■ **AVAILABLE DATA**
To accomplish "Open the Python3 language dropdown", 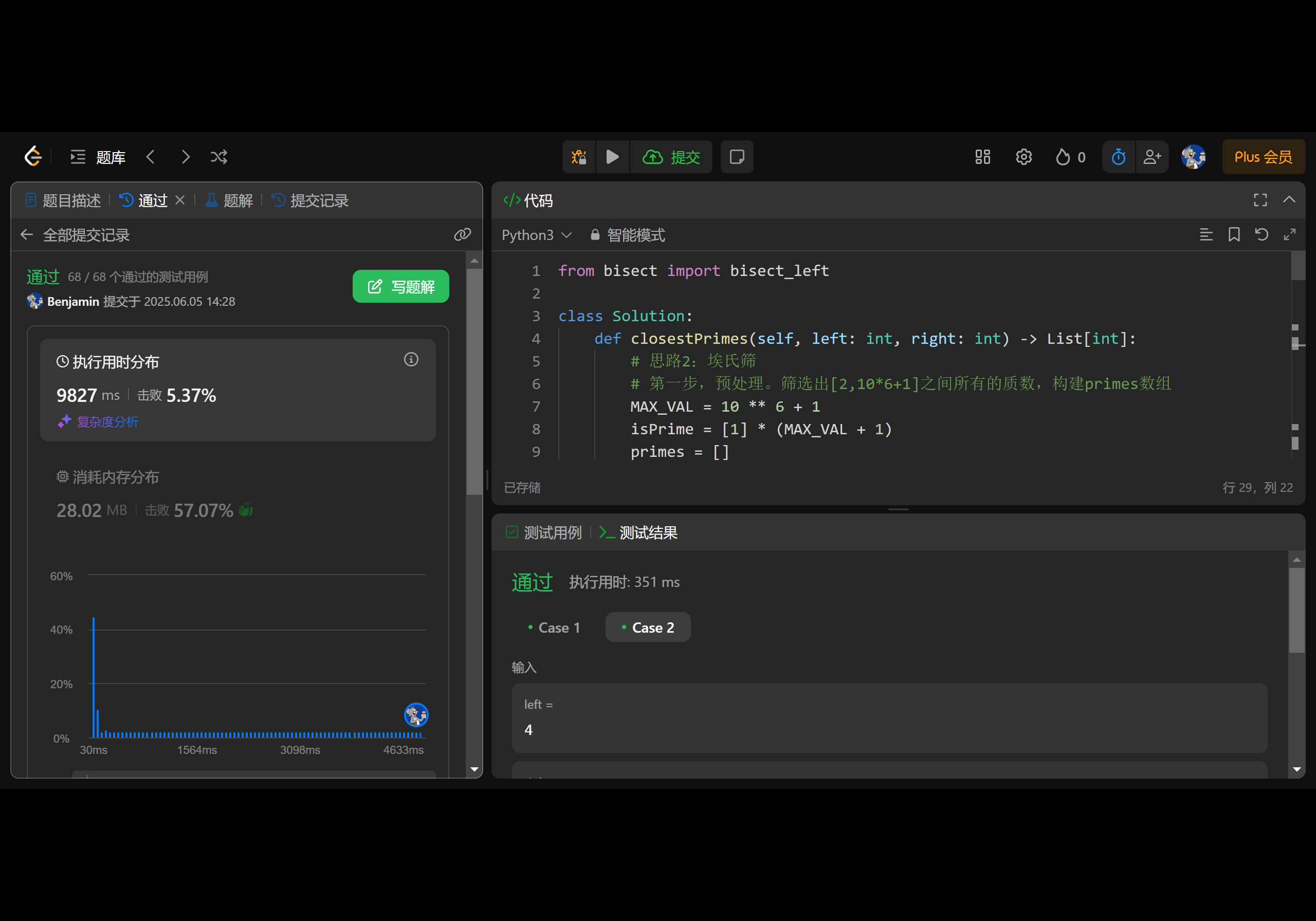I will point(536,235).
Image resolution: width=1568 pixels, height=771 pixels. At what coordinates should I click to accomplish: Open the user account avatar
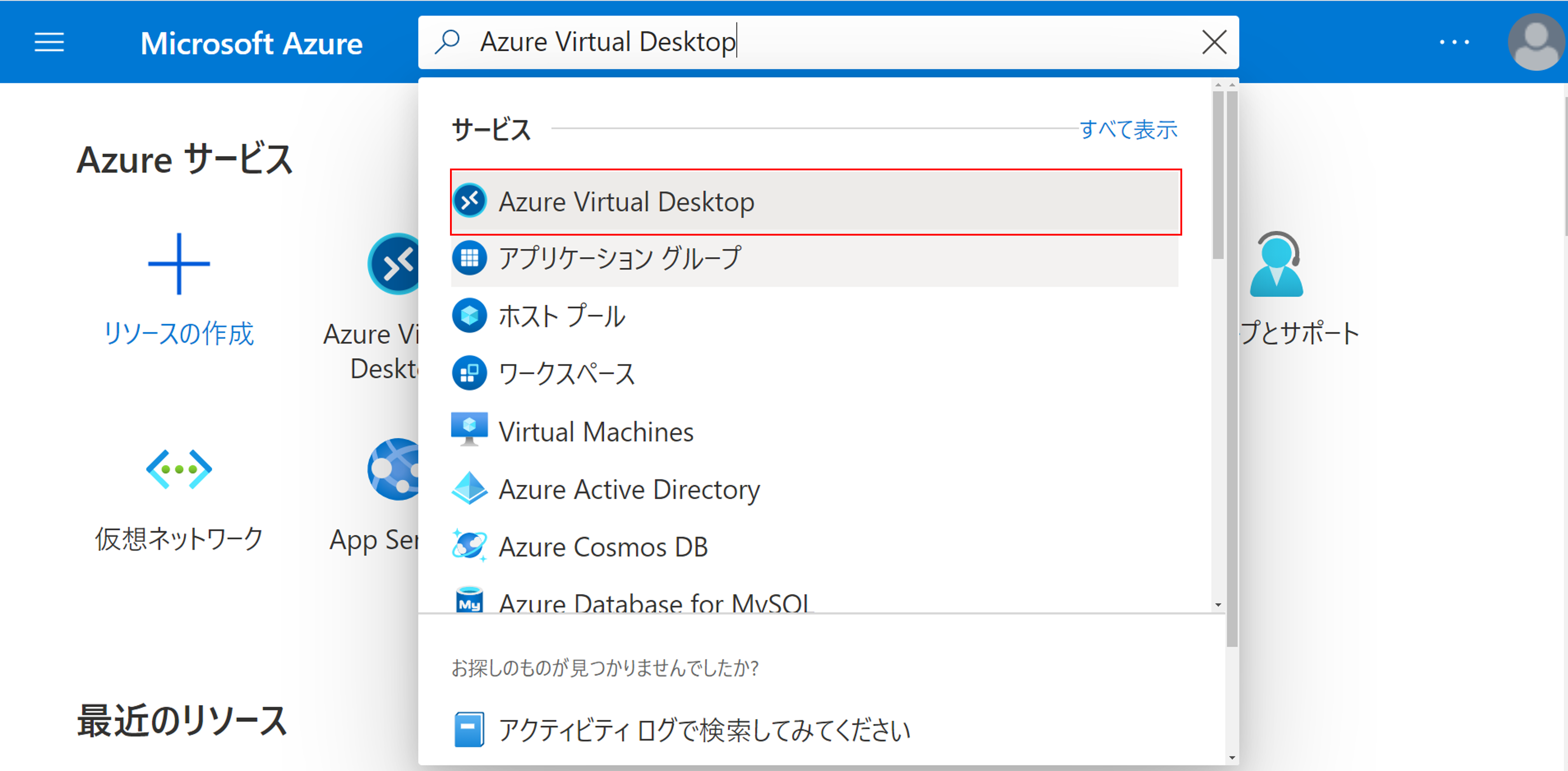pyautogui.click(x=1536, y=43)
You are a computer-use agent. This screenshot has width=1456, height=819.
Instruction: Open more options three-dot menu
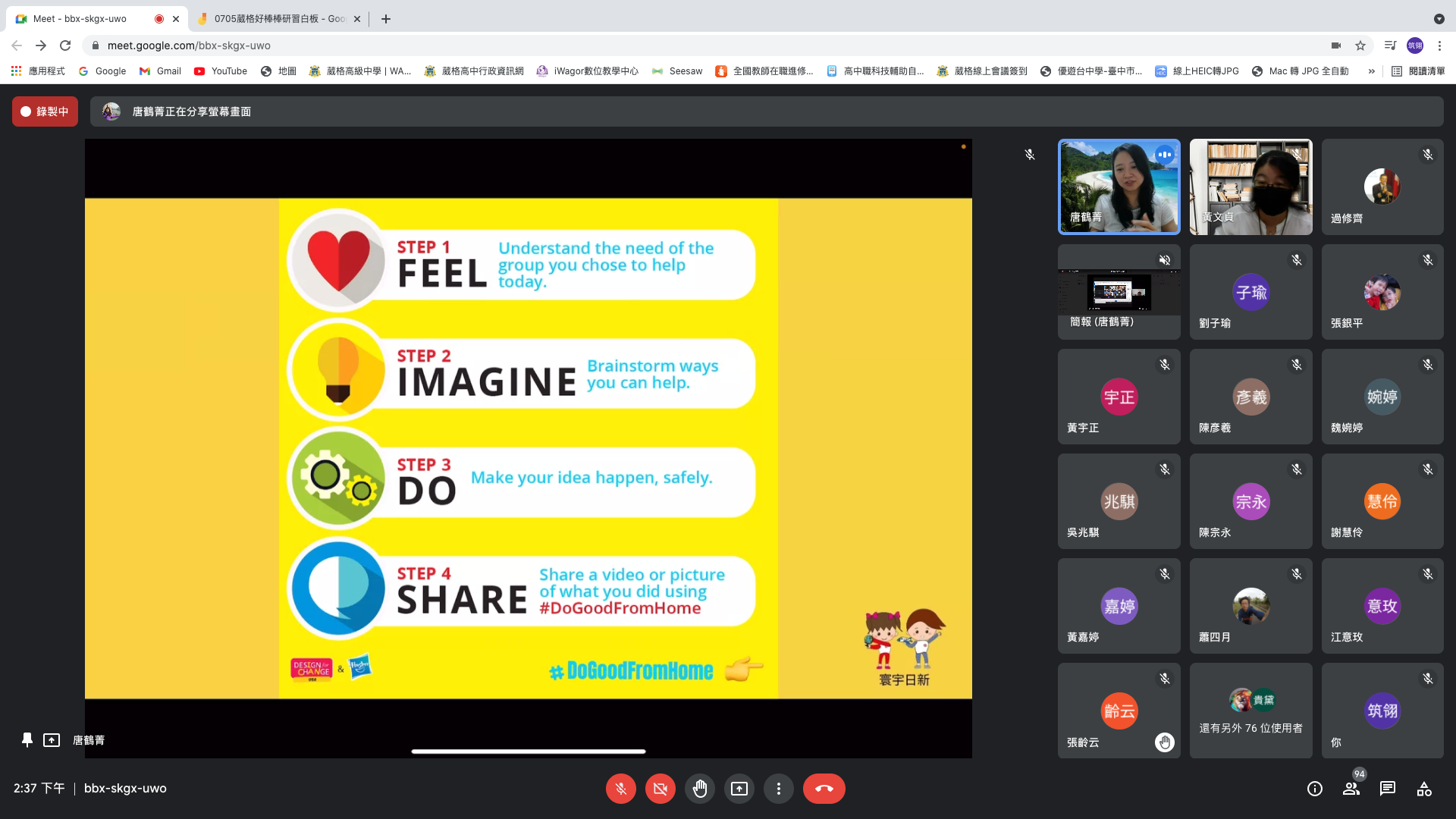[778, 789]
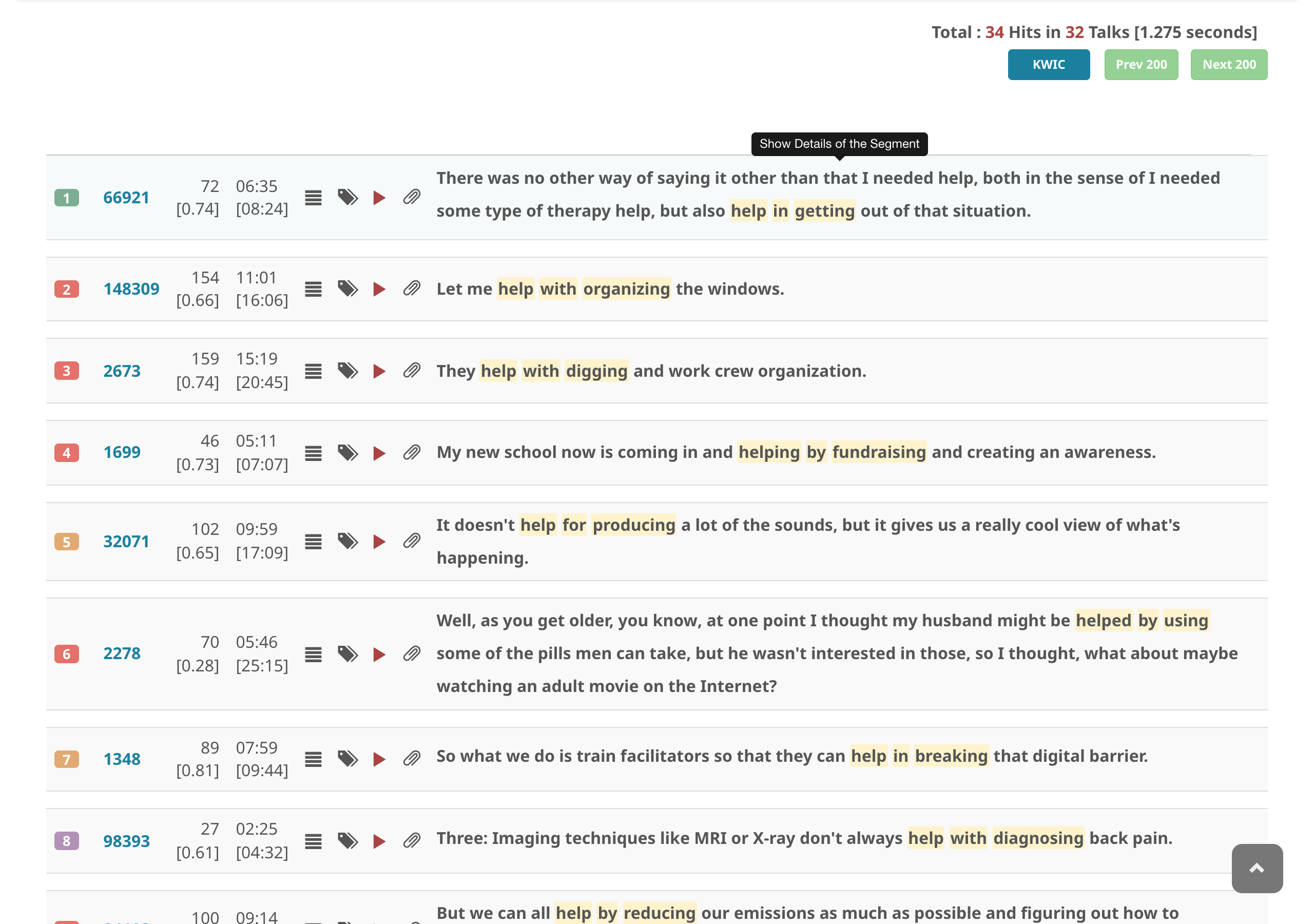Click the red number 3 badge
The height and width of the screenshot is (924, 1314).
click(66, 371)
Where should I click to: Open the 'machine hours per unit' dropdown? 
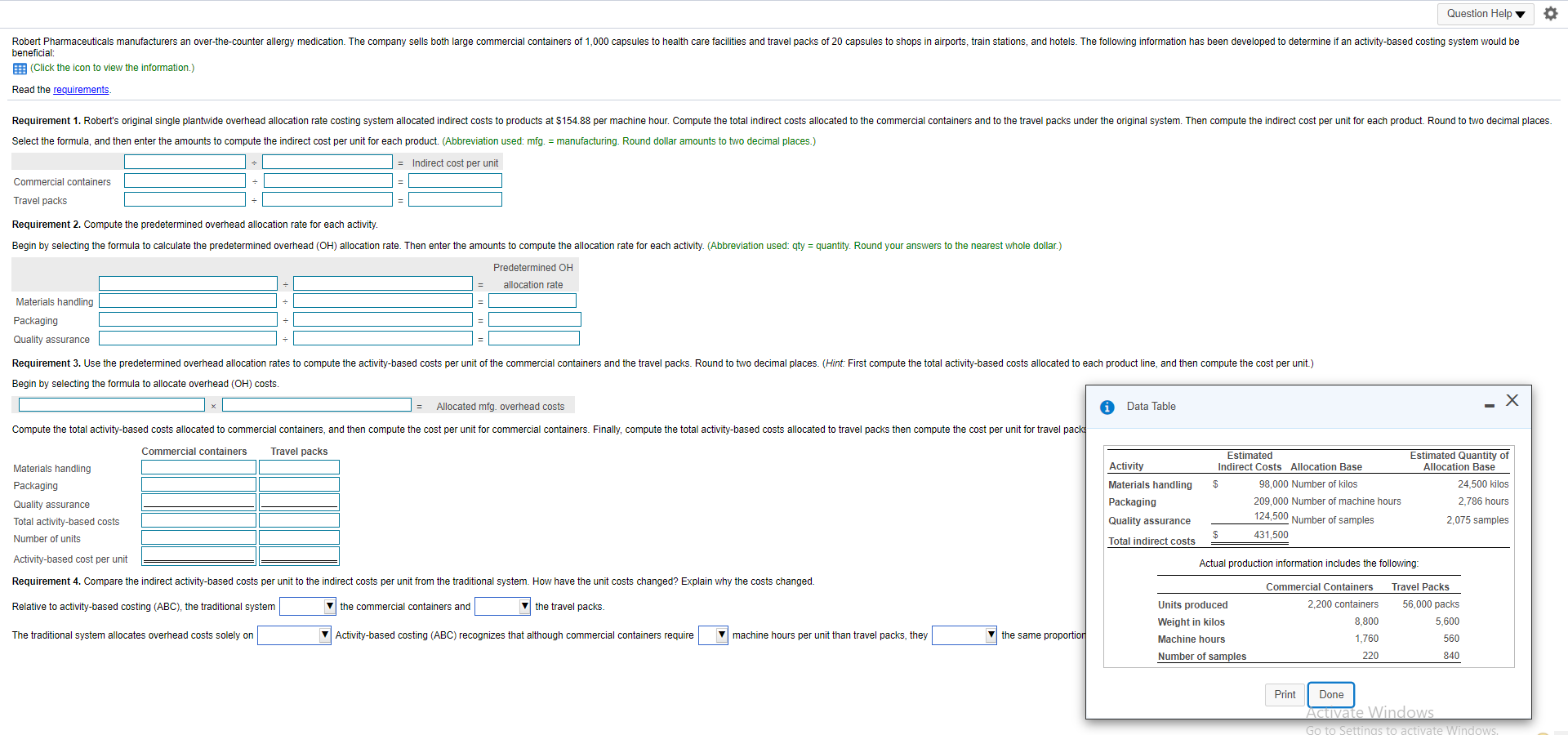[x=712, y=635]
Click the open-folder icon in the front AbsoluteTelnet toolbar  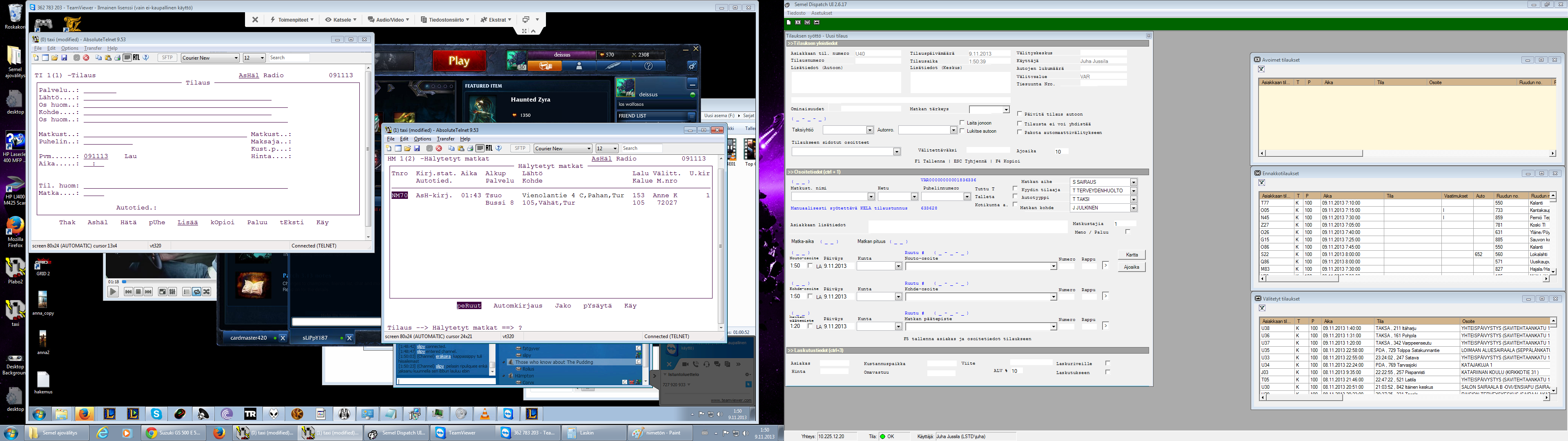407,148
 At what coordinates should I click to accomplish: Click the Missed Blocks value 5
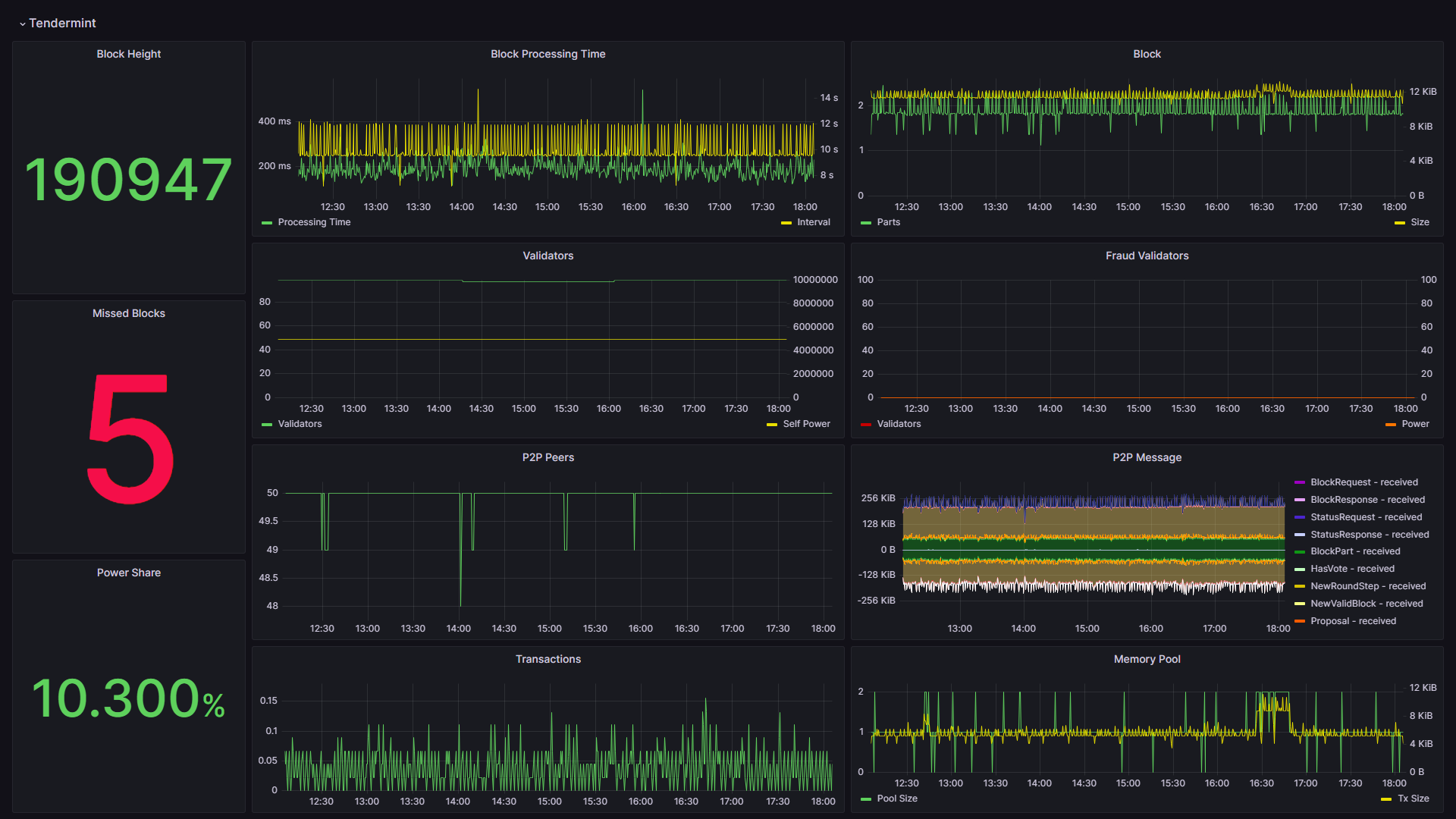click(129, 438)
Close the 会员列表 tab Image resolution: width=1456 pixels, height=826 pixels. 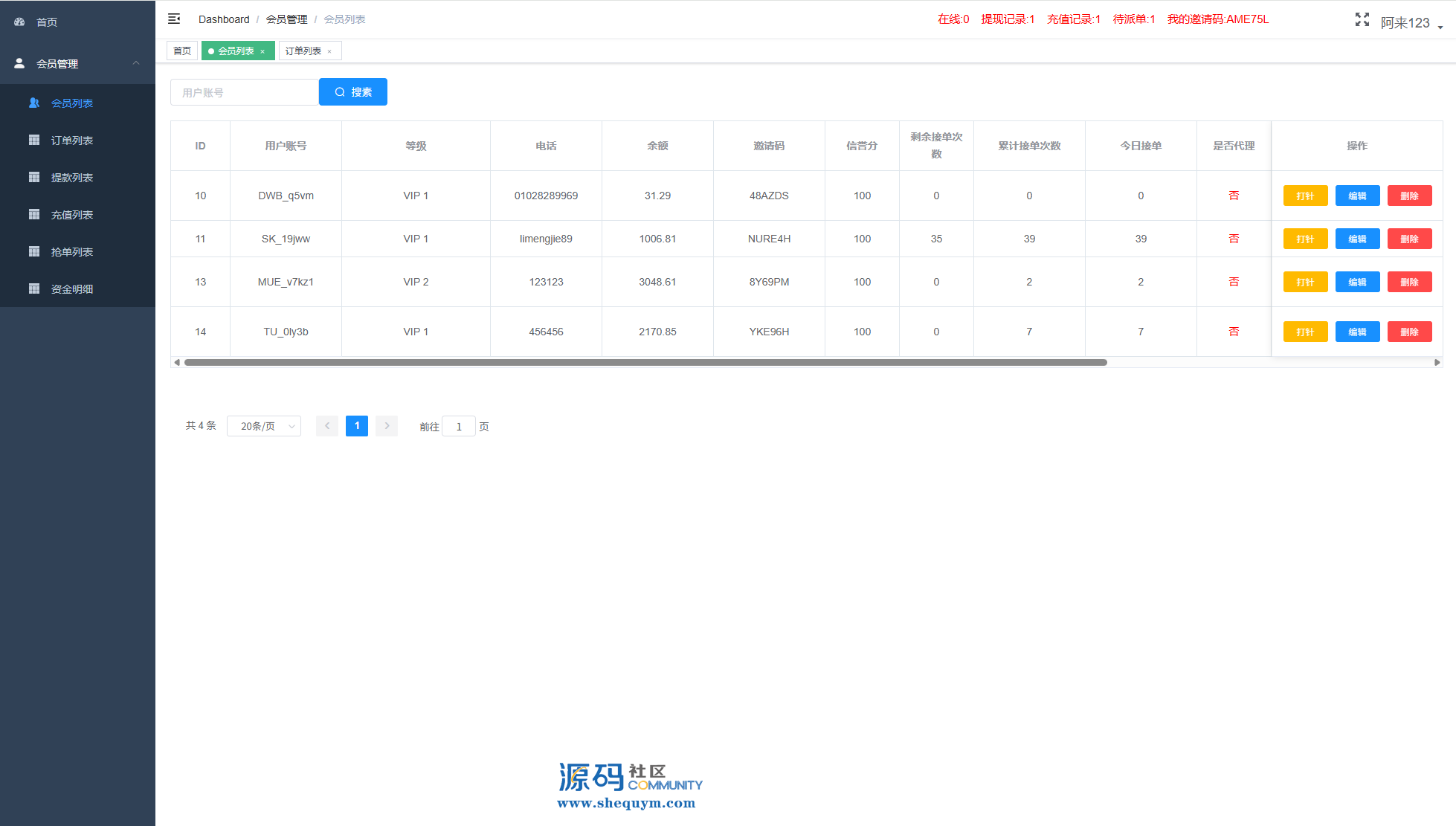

■ **REQUIRED WORK**
Repeat the lines exactly, starting with the line that contains "At what coordinates should I click to accomplish: Click" and ending with the last line of the entries. Keep both of those lines but no pictures.

■ **REPLY**
 At what coordinates should I click to accomplish: Click the Missed Blocks value 5
click(129, 438)
Close the 会员列表 tab Image resolution: width=1456 pixels, height=826 pixels. 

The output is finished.